> Source extract
┄┄┄┄┄┄┄┄┄┄

- Born: Lyda Sims Malkus September 19, 1888 Genesee River valley, New York^{[citation needed]}
- Died: September 27, 1976 (aged 88) Concord, Massachusetts, US
- Occupation: Children's writer
- Writing career
- Genres: Children's literature, mainly historical fiction
- Subject: Geography

= Alida Malkus =

American novelist

Alida Sims Malkus (September 19, 1888 – September 27, 1976) was an American writer of children's books, primarily nonfiction and historical novels "insubstantially tinged with fantasy". She was a Newbery Honor winner.

==Biography==
Born September 19, 1888, Malkus was the eleventh child out of thirteen living in Bay City, Michigan, and spent most of her time swimming and riding horses for entertainment. During high school at the age of thirteen she wrote articles for the school newspaper, she also wrote plays and enjoyed putting on productions for her neighborhood friends. Two years later, her mother was not well and had to move to San Francisco. During her trip she fell deeply in love with the desert and decided to live in New Mexico, where she spent a great deal of time with the Native Americans living in the region. This is where she developed her interest in Southwest Native Americans, Mayan ruins and other pre-Columbian civilizations which inspired most of her books.

┄┄┄┄┄┄┄┄┄┄

> Input data
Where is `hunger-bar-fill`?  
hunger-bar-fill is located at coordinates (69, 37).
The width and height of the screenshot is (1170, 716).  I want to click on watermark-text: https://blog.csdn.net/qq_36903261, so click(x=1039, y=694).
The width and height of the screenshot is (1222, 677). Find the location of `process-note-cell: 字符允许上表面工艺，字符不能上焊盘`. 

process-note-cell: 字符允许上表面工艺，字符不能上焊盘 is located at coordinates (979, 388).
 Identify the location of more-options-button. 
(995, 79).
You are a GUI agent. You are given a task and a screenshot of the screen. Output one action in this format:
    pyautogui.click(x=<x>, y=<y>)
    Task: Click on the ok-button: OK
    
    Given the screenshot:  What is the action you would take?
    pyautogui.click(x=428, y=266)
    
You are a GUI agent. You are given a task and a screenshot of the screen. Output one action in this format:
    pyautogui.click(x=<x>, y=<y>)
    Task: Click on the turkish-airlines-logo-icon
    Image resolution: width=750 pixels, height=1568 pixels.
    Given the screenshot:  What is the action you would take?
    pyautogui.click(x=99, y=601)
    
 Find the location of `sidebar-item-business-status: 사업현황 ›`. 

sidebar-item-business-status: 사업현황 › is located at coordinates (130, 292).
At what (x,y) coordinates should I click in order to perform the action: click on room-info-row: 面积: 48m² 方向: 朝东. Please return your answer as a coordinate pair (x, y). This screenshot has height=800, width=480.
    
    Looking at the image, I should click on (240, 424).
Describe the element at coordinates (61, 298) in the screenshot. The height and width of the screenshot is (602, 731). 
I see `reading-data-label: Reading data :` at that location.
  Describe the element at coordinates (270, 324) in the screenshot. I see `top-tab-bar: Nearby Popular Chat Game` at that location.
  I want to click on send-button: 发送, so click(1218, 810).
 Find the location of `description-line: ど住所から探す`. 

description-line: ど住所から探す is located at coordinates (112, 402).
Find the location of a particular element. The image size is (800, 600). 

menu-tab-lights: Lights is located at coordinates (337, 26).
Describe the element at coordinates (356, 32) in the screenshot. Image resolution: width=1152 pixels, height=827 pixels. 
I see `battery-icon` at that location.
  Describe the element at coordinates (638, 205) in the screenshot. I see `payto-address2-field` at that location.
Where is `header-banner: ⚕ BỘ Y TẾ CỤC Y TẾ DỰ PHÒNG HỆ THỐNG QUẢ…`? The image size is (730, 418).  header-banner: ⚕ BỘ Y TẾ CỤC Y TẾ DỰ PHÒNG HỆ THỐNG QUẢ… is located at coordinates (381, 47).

┄┄┄┄┄┄┄┄┄┄

> What to do
1. Reproduce the Alida Malkus biography exactly, everything from "American novelist" down to "Newbery Honor winner.".
2. Using the Alida Malkus biography, answer these questions:
(a) At what age did Malkus write articles for her school newspaper?
(b) Where did she die?
(c) What award is she said to have won?
3. Extend the Alida Malkus biography by continuing it from its final sentence.

> Answer set
1.
American novelist

Alida Sims Malkus (September 19, 1888 – September 27, 1976) was an American writer of children's books, primarily nonfiction and historical novels "insubstantially tinged with fantasy". She was a Newbery Honor winner.

2.
(a) Thirteen
(b) Concord, Massachusetts, US
(c) A Newbery Honor

3.
Malkus was the mother of MIT professor Willem Malkus.

The Dark Star of Itza: The Story of a Pagan Princess was one runner-up for the 1931 Newbery Medal.

== Works ==
- Raquel of the Ranch Country (1927)
- The Dragon Fly of Zuñi (1928)
- Timber Line (1929)
- The Dark Star of Itza: The Story of a Pagan Princess, illustrated by Lowell Houser (1930)
- The Spindle Imp and Other Tales of Maya Myth and Folk Lore, illus. Erick Berry (1931),
- Eastward Sweeps the Current: A Saga of the Polynesian Seafarers (1937)
- The Silver Llama (1939)
- The Citadel of a Hundred Stairways (1941)
- Constancia Lona (1947)
- The Story of Louis Pasteur (1952)
- The Story of Good Queen Bess (1953)
- We Were There at the Battle of Gettysburg (1955)
- The Story of Winston Churchill (1957)
- Young Inca Prince (1957)
- The Sea and Its Rivers (1957)
- Through the Wall (1962)
- There Really Was a Hiawatha (1963)
- Animals of the High Andes (1966)
- The Story of Jacqueline Kennedy (1967)
- The Amazon: River of Promise (1970)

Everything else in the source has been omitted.